What Would Cecil Garland Say?
The story of the Scapegoat Wilderness holds important questions and lessons for Montanans today.
In 1972, nearly 240,000 acres of federal public land lying between Montana’s iconic Rocky Mountain Front and storied Blackfoot River Valley became the first acres in the nation to enter the wilderness system at the behest of ordinary citizens. The story of the Scapegoat Wilderness has influenced every effort to protect wild country during the past 40-plus years, not just in Montana, but also throughout the nation.
And it is a good story, full of colorful characters and bugling elk. On some levels it is also a heartbreaking tale of sacrifice and the heavy emotional burden that comes along with standing up for what you believe is right.
In early May, we lost a hero of this story with the death of Cecil Garland, who passed away at the age of 88 with his family by his side.
Garland was an Air Force veteran who owned a hardware and sporting goods store in Lincoln in the 1960s. For over a decade, he fought fiercely, from his own community to the halls of Congress, to ensure that the Scapegoat received the respect, and ultimately, the permanent protection it deserved.
Like every good story, the tale of the Scapegoat has many lessons.
One of those lessons is that connecting people to wild places can be a life-changing experience. It was a trip into the woods that convinced Cecil Garland to risk his family’s business and their reputation to prevent the Forest Service from building roads into the backcountry.
He shared the story of this first trip during his testimony to Congress after Montana Senator Mike Mansfield introduced a bill to protect Scapegoat in 1968.
We camped that first night on a small bench above Ringeye Falls . . .
We took from our duffle an old elk reed bugle, and as the chill air fell with the sun, we shattered the calm of that September evening with a blast from our elk call. Then, almost as by magic, above us on Red Mountain, a bull elk bugled his challenge that this was his territory . . . and over on Webb Lake Hill still another bull called back that this was his home.
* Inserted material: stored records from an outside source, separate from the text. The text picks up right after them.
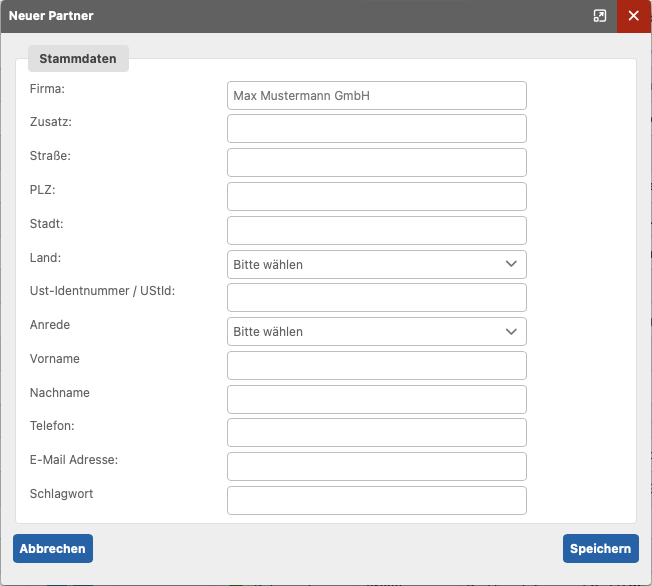Click the Abbrechen button
This screenshot has height=586, width=652.
pos(53,549)
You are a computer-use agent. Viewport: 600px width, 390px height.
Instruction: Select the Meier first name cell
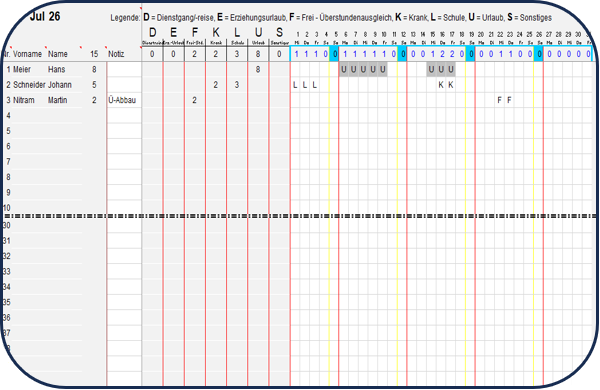(x=22, y=70)
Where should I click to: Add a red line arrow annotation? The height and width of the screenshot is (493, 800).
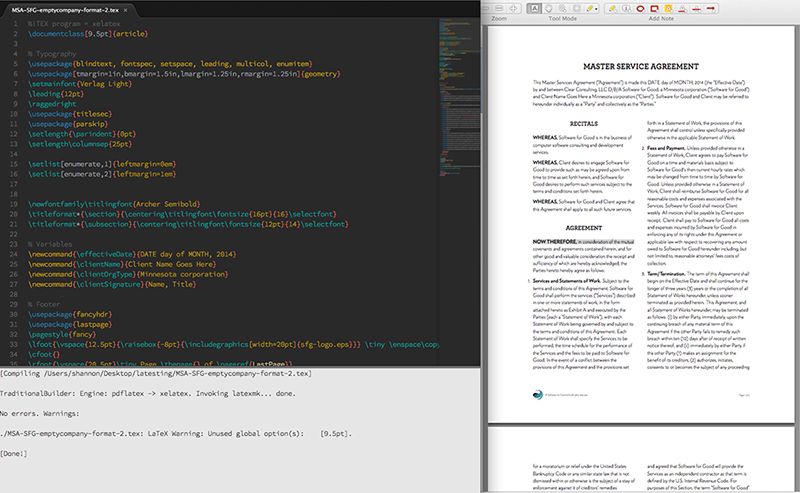pos(710,8)
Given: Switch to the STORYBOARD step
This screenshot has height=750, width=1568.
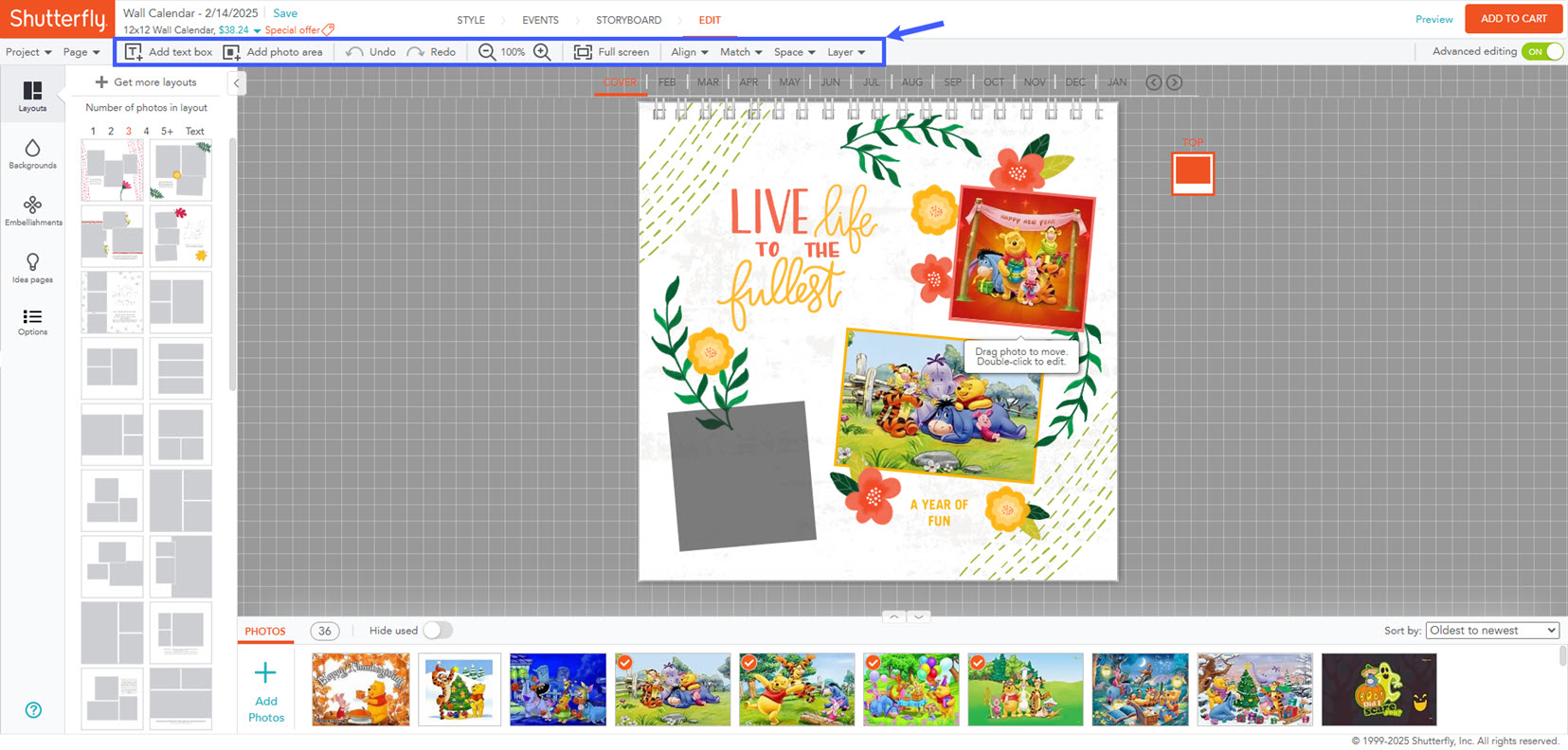Looking at the screenshot, I should (628, 20).
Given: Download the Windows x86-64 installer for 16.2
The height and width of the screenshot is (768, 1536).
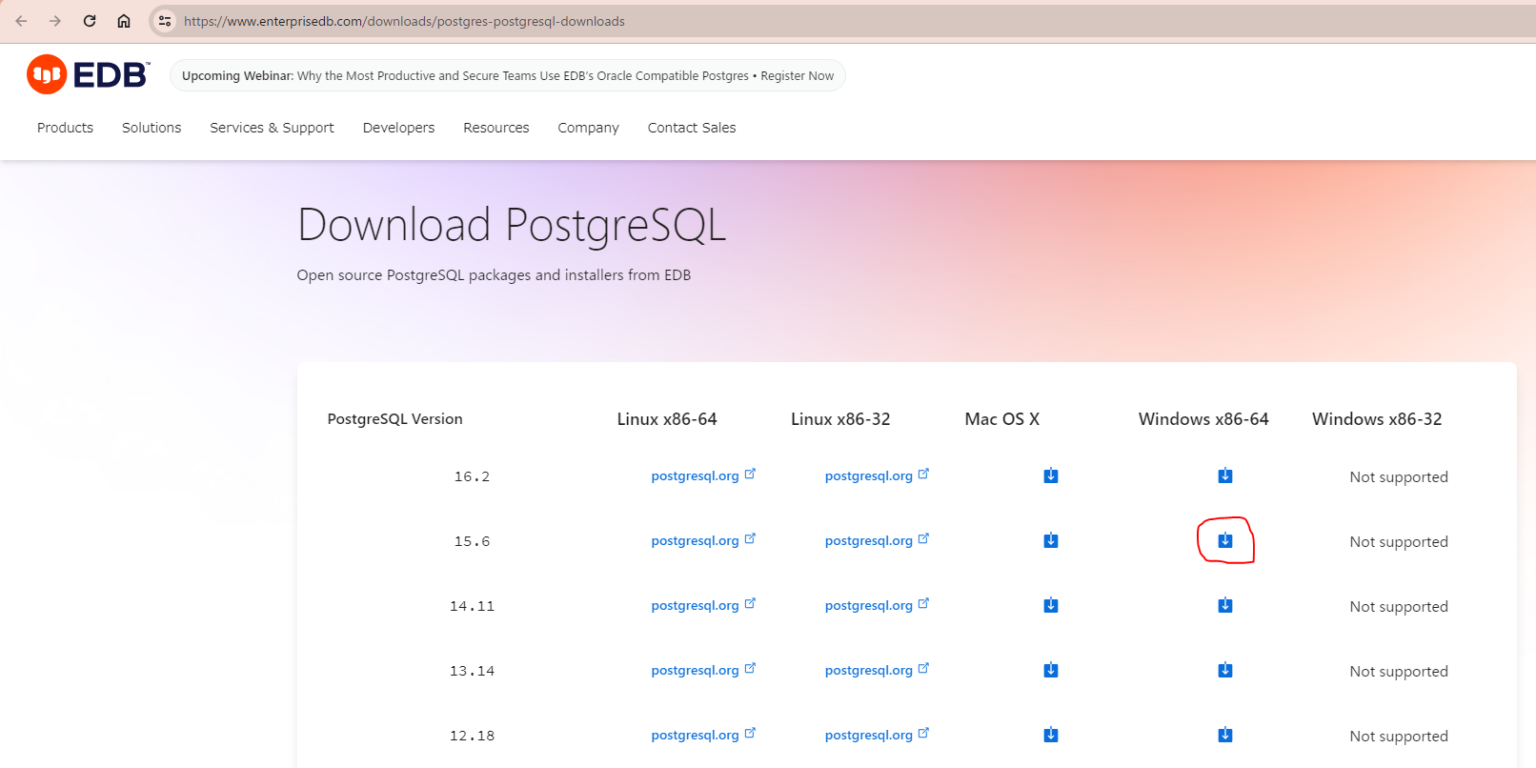Looking at the screenshot, I should pos(1225,476).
All through the frosty fall air the calls echoed back and forth and I knew that I had found wilderness.
I would not sleep that night, for I was trying to convince myself that this was really so; that there really was wild country like this left and that somehow I had found it.
But all was not at peace in my heart for I knew that someday, for some unknown reason, man would try to destroy this country as man had altered and destroyed before.
That night I made a vow, that whatever the cost, for whatever the reason, I would do all that I could do to keep this country as wild as I had found it.
Another lesson is the importance of having bi-partisan in Congress. When Montana’s lone Republican Congressman, James Battin, heard about the bill to protect the Lincoln backcountry and listened to Cecil’s heartfelt words, his response was to one-up Democratic sponsors Mansfield and Metcalf by introducing his own bill in the House to protect roughly three times as many acres. When the bill faced opposition from other states, the Montana delegation stuck together – Republican and Democrat – and never backed down.
Ultimately, homegrown perseverance combined with the iron will of elected officials from both political parties paid off. Congress passed the bill designating the Scapegoat Wilderness and it was signed into law on August 20, 1972.
Today, many Montanans are following in Cecil Garland’s footsteps to protect public lands adjacent to the Scapegoat Wilderness along Montana’s Rocky Mountain Front. Ranchers, teachers, farmers, and business owners have worked for nearly a decade to piece together a bill - the Rocky Mountain Front Heritage Act – that would protect access to wild places like the Upper Dearborn Canyon, Crown Mountain, and the West Fork of the Teton.
Just like the Scapegoat legislation, the Heritage Act has widespread support across Montana and recently received a bipartisan vote in a Senate Committee. Montanans have risked much by wading into the debate over the fate of the Rocky Mountain Front. They’ve done it because they believe, like Cecil Garland believed, that doing what is right is not always easy.
Montanans are now asking, will Congressman Daines follow in the footsteps of Republican Congressman James Battin and choose a bipartisan path to protect Montana’s backcountry? Or will he remain neutral, choosing to risk nothing one way or the other?
If Cecil were alive today, I think we know what he would say: let’s keep this country as wild as we found it.
Let’s speak up for the right of all people, present and future, to enjoy these special places. Let’s represent the best interests of all Montanans by working together to protect the Rocky Mountain Front.
Brian Sybert is the Executive Director of the Montana Wilderness Association.